14. At the grocery store, what goes into your cart whether you need it or not? Sartori cheese—it goes with just about anything!
15. Who is your favorite Muppet? Cookie Monster. We have a lot in common.
16. Does Christian music get the respect it deserves as a genre in modern music? The music aspect does, surely—we get to hear it all the time on the radio and at church. The actual message of Christ, that we strive to love one another, definitely could use more airtime. There is great truth known in what our world rejects, though.
17. When I think about it, the single coolest thing that has ever happened to me is: Hmm … at the top of the list would be befriending a Sicilian mafia boss who took me on tours of off-limits archaeological excavations in Rome. That was pretty cool.
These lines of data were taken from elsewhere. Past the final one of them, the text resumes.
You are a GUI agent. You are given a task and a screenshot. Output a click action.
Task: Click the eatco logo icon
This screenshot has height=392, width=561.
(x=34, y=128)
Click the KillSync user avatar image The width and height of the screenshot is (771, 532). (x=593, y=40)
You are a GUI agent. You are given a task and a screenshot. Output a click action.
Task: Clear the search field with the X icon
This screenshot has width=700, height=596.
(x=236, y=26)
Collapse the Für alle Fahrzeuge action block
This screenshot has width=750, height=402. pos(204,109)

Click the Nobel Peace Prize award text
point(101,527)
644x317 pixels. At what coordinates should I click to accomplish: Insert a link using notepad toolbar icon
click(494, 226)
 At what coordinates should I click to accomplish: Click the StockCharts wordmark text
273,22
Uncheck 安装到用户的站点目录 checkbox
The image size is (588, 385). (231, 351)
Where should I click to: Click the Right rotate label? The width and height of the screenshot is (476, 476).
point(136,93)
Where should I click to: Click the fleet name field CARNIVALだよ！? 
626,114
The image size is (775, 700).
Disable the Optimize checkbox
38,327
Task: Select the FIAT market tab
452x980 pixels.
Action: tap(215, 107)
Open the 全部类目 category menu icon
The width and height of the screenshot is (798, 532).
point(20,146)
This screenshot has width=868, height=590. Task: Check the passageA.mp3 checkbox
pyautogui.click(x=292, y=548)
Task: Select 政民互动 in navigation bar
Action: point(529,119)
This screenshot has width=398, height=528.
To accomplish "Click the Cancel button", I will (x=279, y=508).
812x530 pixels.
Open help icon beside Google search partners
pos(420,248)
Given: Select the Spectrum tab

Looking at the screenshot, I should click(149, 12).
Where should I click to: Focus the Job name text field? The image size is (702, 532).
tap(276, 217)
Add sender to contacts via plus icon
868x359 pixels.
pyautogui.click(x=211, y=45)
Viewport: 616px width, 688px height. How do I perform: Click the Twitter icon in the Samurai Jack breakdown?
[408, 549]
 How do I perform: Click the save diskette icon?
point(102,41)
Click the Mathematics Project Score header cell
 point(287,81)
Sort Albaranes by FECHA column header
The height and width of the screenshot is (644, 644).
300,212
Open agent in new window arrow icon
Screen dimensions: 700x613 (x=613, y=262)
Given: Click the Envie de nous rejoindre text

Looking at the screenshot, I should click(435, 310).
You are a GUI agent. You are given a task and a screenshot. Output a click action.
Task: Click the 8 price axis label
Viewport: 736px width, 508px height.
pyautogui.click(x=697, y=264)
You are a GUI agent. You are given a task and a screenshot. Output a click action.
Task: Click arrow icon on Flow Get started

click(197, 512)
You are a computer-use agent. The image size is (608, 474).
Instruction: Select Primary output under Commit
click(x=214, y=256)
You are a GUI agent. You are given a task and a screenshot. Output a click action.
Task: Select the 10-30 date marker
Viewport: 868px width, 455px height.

18. I understand you composed music for video games. Are you a gamer yourself? If so, what games do you enjoy playing? I love video games, especially those open-world games where you have a chance to create and experience beauty and wonder. “No Man’s Sky,” “Spiritfarer” and “Eastshade” are what I’ve recently enjoyed playing.
19. Many people enjoy music as a hobby. Since it is your profession, what do you do in your spare time for enjoyment? I love the great outdoors, and in my spare time I enjoy traveling. This past summer, we bought an RV and ended up going more than 12,000 miles by the end of the year. Nothing grows the heart quite like stepping out for a fresh experience.
20. Have you ever been inspired to compose a song by an unlikely person or source? Walter de la Mare, a British children’s book author in the early 20th century, authored a set of lesser-known but fascinating supernatural short stories. One of them was the inspiration for my song “The Ballad of John Mouldy,” which was featured last year on Wisconsin Public Radio’s “Simply Folk” and sung by my dear friend Christopher Aaron Smith.